In the second year of English A Level class, at age seventeen, we were handed a book. A slim volume with The Critical Sense printed blandly on the over, our tutor warned us from the beginning, ‘this book is hell.’
And he was right. The most boring book ever written, instructing us on how to criticise poetry and prose. We had to pen essays on the bloody thing for the next eight months. Horrific.
Whether one can learn how to critique by reading and analysing a book is debatable (that might be one of the essays I wrote, come to think). Fact is, in 2016, a *few* years later, Amazon and the internet have made reviewers of all of us.
Authors need five star reviews on Amazon, and lots of them, to sell books. Fair enough.
Award under full marks and reprisals start bleeding through, naming and shaming the new sport.
Music reviews on blog sites and webzines are the same; everything must be declared ace or it’s sucked in cheeks, waggling fingers and passive aggressive sub tweets.
Reviewing is largely a thankless task. Reviewers are reviewed, critics critiqued.
As critics we can only say what we see, hear and feel. The last one is as important as the rest. Puff pieces simply won’t do.

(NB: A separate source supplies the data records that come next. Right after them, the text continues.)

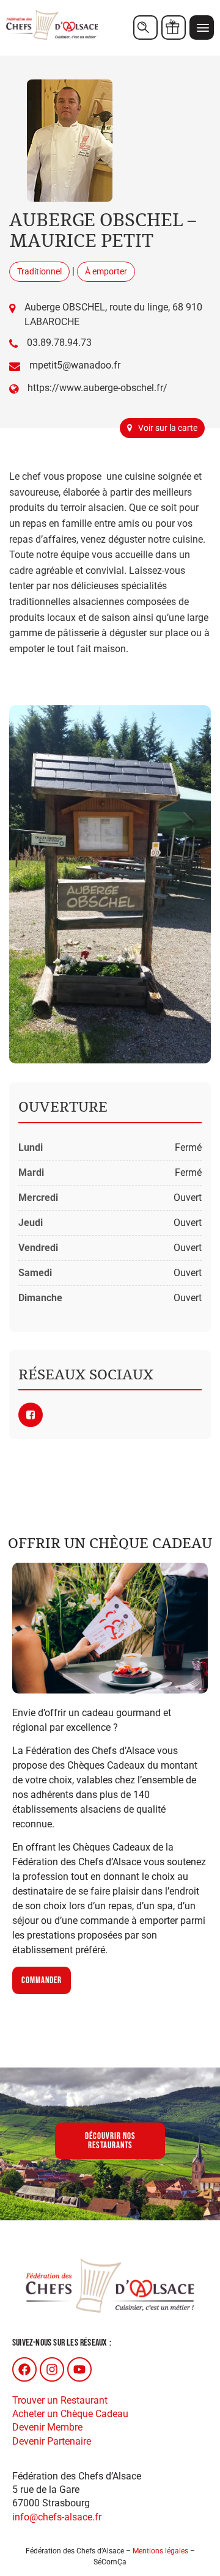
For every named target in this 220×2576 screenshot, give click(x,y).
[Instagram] (52, 2369)
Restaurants (145, 27)
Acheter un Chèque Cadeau (70, 2414)
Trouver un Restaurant (60, 2400)
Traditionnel (39, 271)
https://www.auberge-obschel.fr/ (97, 388)
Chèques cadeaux (173, 27)
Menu (201, 27)
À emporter (106, 271)
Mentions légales (160, 2551)
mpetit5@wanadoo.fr (74, 365)
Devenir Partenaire (51, 2441)
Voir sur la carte (167, 428)
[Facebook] (24, 2369)
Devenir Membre (47, 2427)
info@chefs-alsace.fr (56, 2517)
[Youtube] (79, 2369)
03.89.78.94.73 (59, 342)
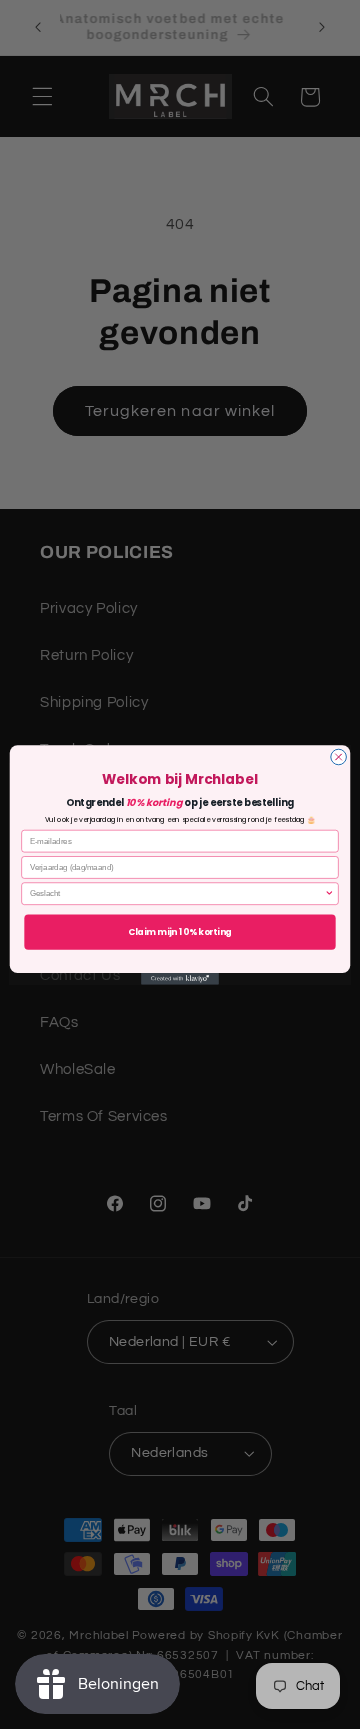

Of course there are always those wanting to make a name for themselves by slaughtering sacred cows, nothing new about that. And giving one measly star on Amazon because a book took 2 days to arrive or you didn’t like the look the postman gave you when he delivered it, is plain daft.
Hey – everyone’s a critic these days.
It’s important that authors, musicians, actors and creatives know that we largely go in desperately wanting to be thrilled. I always want to fall in love.
A book or performance making me happy is one of life’s most beautiful things. I think that’s the same for all of us, pretty much, yes?